Institutions focused on healthcare training have long built stackable credential models that help students get the education and training they need to start and advance their careers as their life’s obligations allow. Baked into these “learn and earn” models is the ability to help learners bundle postsecondary credentials and professional experience, allowing them to alternate between school and work so they can balance the overlapping demands of employment, higher education, raising their children, and supporting their families.

But while stackability is highly desirable, a 2023 research study found significant barriers to implementing it, with a lot of variation by field and institution. Stackability rarely provides a straightforward path for most learners and colleges.

Over our professional careers, we have repeatedly encountered multiple myths that have grown up around stackable credentials—what they are and how they work—and the students who stack college credentials toward degrees. Because the programs newly eligible for Workforce Pell must lead to a stackable credential, institutions must quash these misconceptions so they can design viable new pathways that save learners time, money, and frustration and put them on a road to economic mobility.

Here are three of the most persistent myths—and how institutions can respond to them.

Myth No. 1: Learners stack credentials straight through until they’ve earned a degree.

The reality: Students lead complicated lives, which means they toggle between college and work depending on their circumstances. Sometimes, their financial circumstances will require them to be fully or overemployed, often for several years at a stretch. At other times, they’ll have enough money and support to attend classes and work toward a credential. In the interim, their professional interests and goals often change.

For instance, a graduate of the College of Health Care Professions earned a limited medical radiologic technologist certificate, then secured a full-time job working with patients. When she returned to college a decade later, she could enroll immediately in an associate degree program without having to retake classes because she had previously earned a stackable certificate. After successfully completing this degree program, she went on to a four-year university, earned a doctorate in business, and now manages two urgent care clinics.

To help students with busy schedules succeed, institutions should build credential pathways that allow students to pause and restart their education.

Myth No. 2: Stacking always follows a direct path at the same institution. 

The reality: Some learners will start in one direction but end up in another program—or another institution—altogether. 

Take the student mentioned earlier. She decided to return to college because she wanted to follow a different career track within the healthcare sector. Instead of looking to add to her clinical skills, she enrolled in a health and medical administrative services program so she could focus on management.

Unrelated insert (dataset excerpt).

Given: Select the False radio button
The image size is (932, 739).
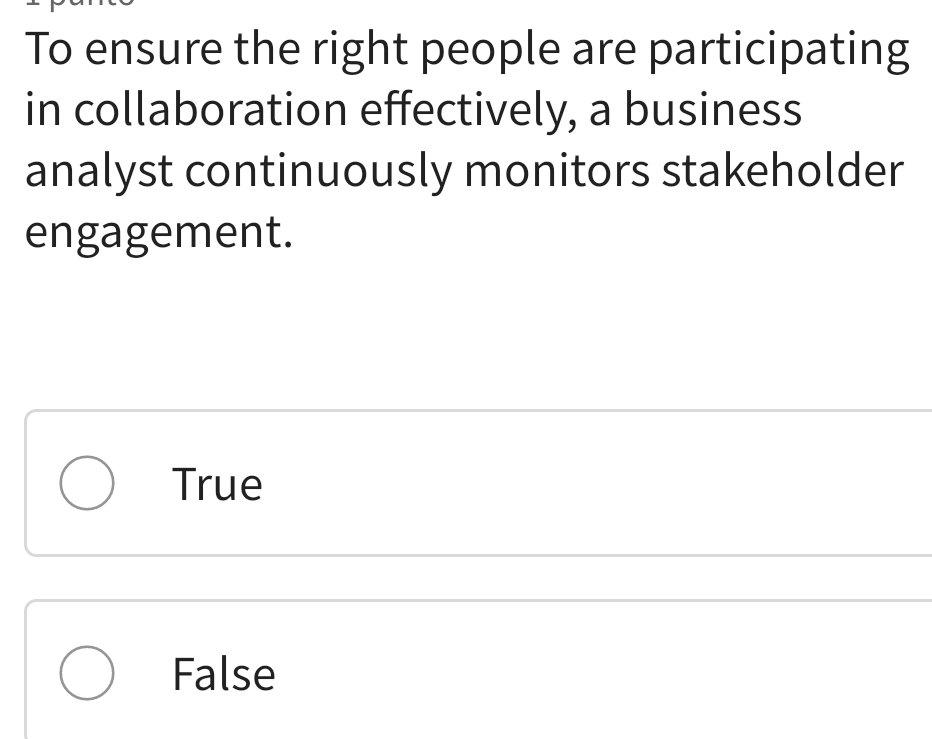Looking at the screenshot, I should [87, 673].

In other cases, learners with bachelor’s or advanced degrees sometimes enroll in community college so they can earn a specific career-focused credential. CHCP has recently experienced an influx of students with bachelor’s degrees in biology who enroll in surgical technology and other certificate programs to gain the right training and proper credentials so they can secure specific healthcare jobs.

The lesson here is that today’s learners are extremely mobile. Transfer students represent 13% of all continuing and returning undergraduates. Institutions should create frictionless transfer pathways and accept credit for prior learning so students can switch to a different academic route without being penalized. Institutions also should seek ways to help learners earn standalone certificates within degree programs so students don’t have to backtrack to be employable.

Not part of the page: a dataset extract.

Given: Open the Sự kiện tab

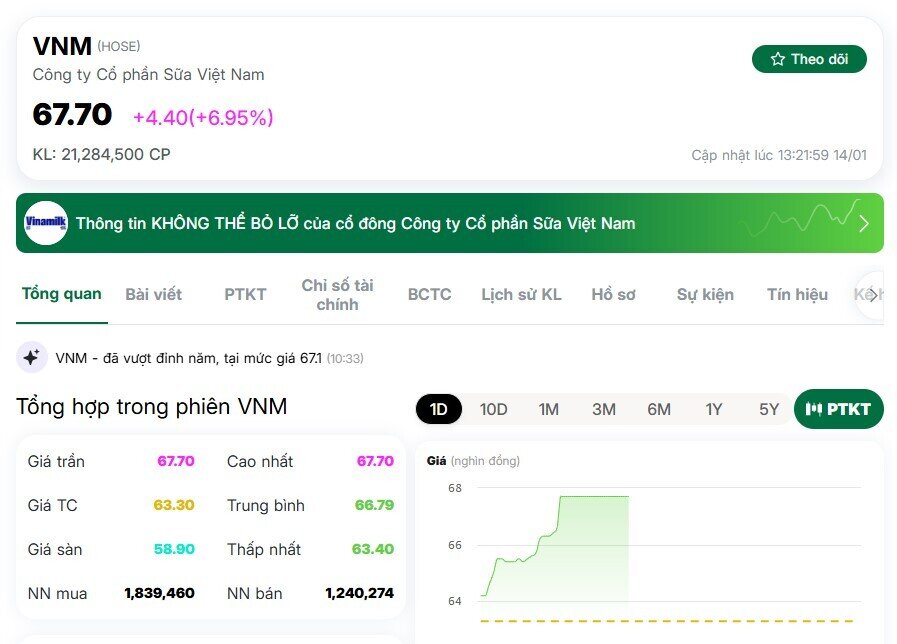Looking at the screenshot, I should coord(704,294).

Myth No. 3: Students who want a college degree should enroll in a degree program.

The reality: College can be expensive and overwhelming, especially for first-generation college students and students from under-resourced backgrounds.

Time is the ultimate luxury for adult learners, whose work, childcare, and other responsibilities can make it challenging to complete even a nine-month certificate, much less a multi-year degree. A short-term credential creates an on-ramp that allows learners to increase their wages, strengthen their confidence in their academic abilities, and build momentum toward their broader educational goals. It doesn’t have to be all or nothing.

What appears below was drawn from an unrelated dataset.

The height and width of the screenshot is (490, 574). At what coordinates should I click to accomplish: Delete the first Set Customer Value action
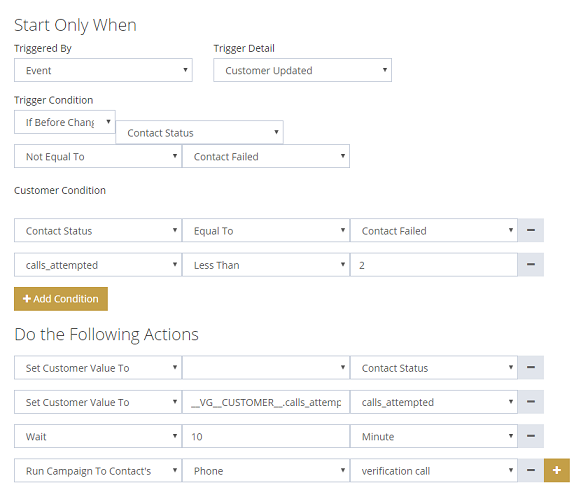tap(530, 367)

The nation’s colleges and universities are increasingly called on to serve a significant number of adult and working learners. By disabusing themselves of these myths swirling around stackable credentials and the students who use them to move ahead, institutions will be better able to help their students get to where they want to go.

Eric Bing is chancellor and CEO of the College of Health Care Professions. Jane Oates is former assistant secretary of the U.S. Department of Labor’s Employment and Training Administration and past president of WorkingNation.